**PROBLEM DESCRIPTION**
Set out exactly, and only, the lines running from the one containing "The image size" to the bottom of the listing below; pictures stay out.

**PROVIDED DATA**
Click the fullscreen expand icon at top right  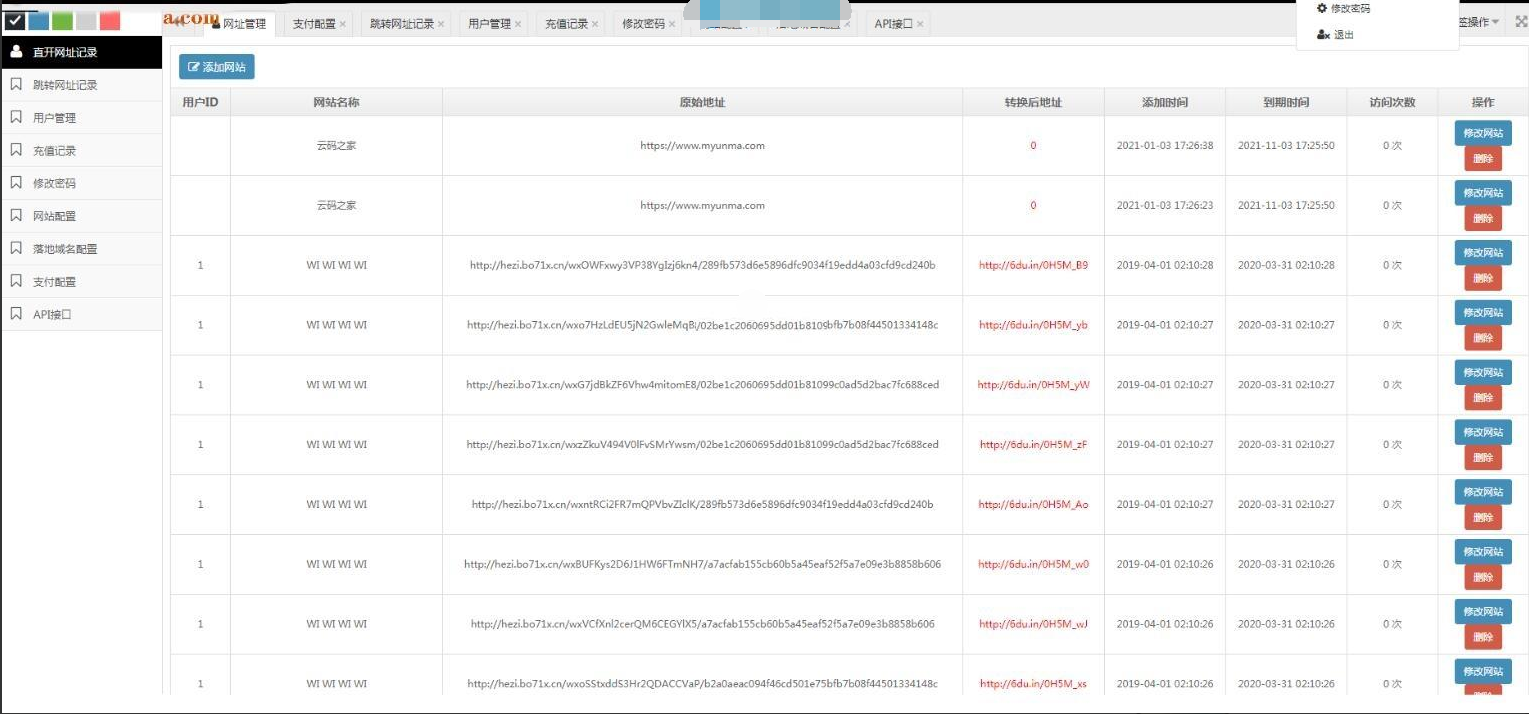click(1520, 22)
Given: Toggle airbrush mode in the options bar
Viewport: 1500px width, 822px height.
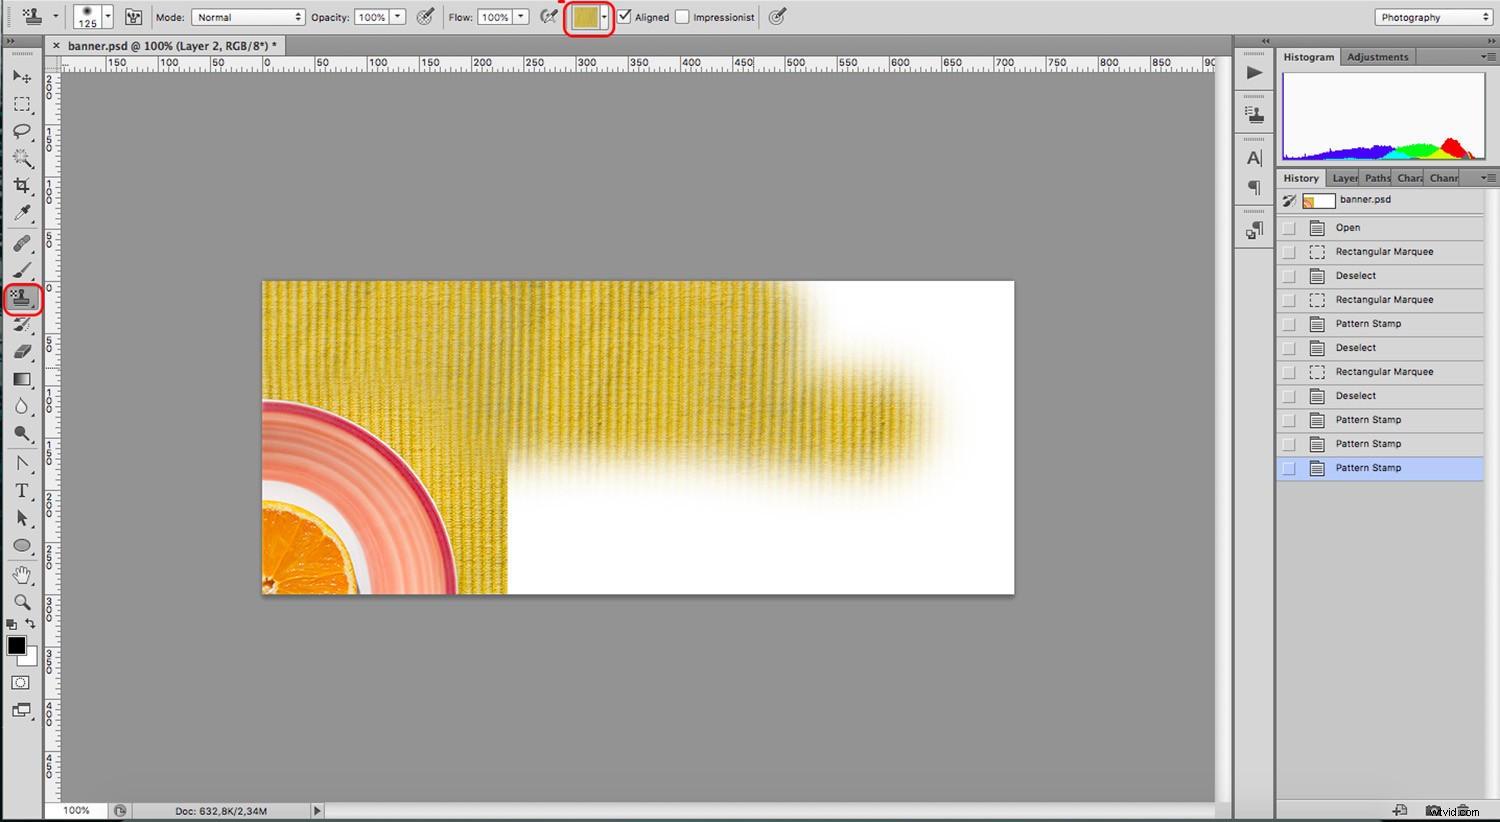Looking at the screenshot, I should (777, 16).
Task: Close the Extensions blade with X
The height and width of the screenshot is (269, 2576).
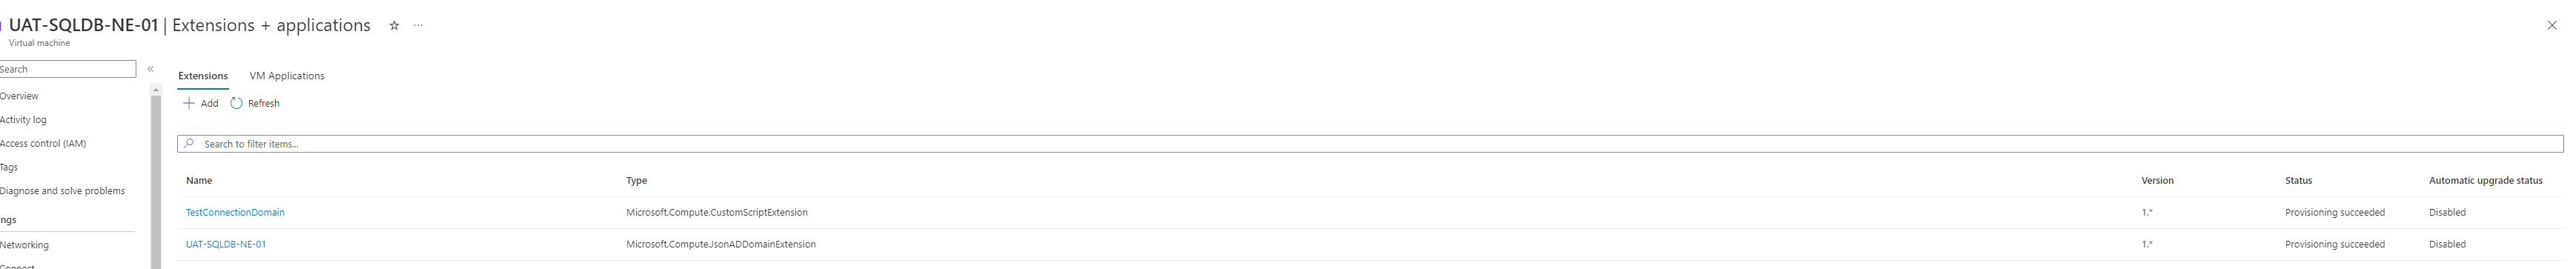Action: (2552, 26)
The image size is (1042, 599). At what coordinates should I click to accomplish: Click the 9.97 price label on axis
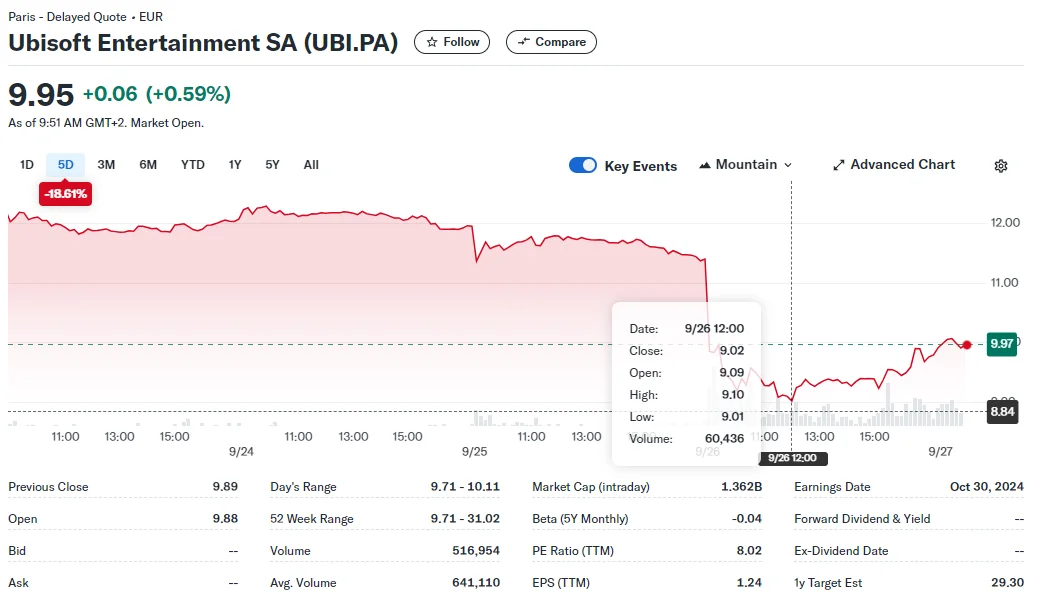1002,344
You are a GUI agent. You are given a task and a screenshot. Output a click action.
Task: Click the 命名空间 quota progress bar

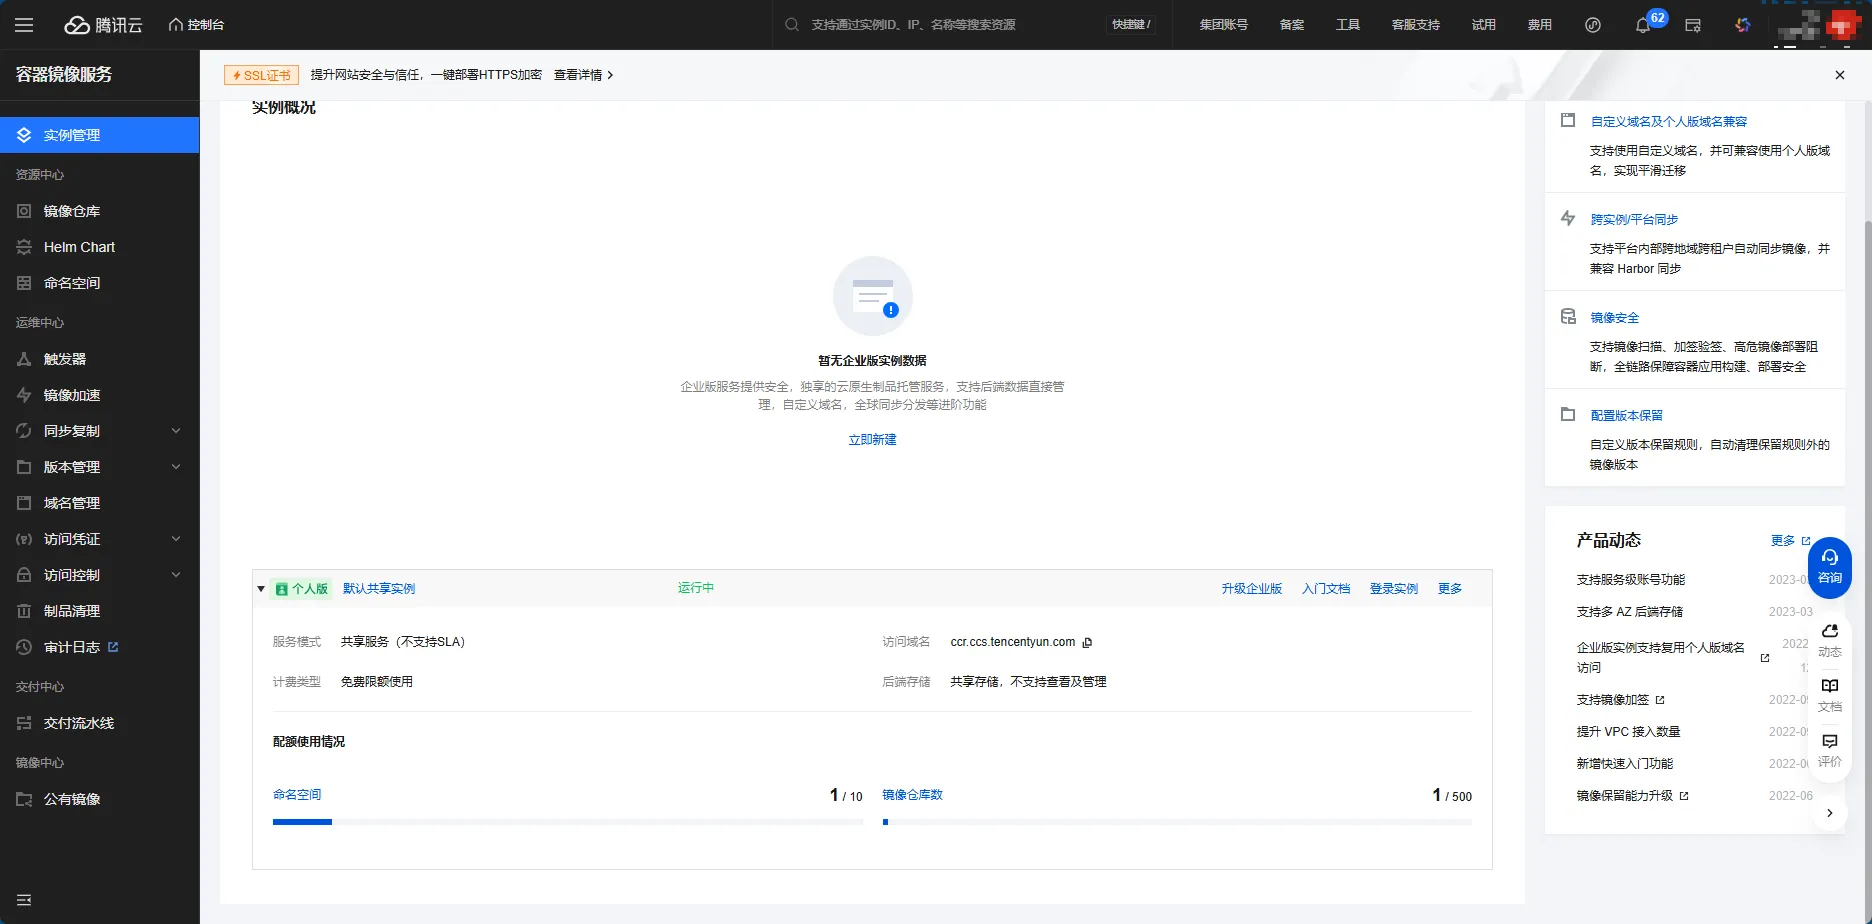click(x=567, y=822)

**ANSWER TO THE PROBLEM**
The image size is (1042, 599). At what coordinates should I click to accomplish: Click the 9.97 price label on axis
1002,344
You are a GUI agent. You are given a task and a screenshot. Output a click action.
Task: Click the 命名空间 quota progress bar

click(x=567, y=822)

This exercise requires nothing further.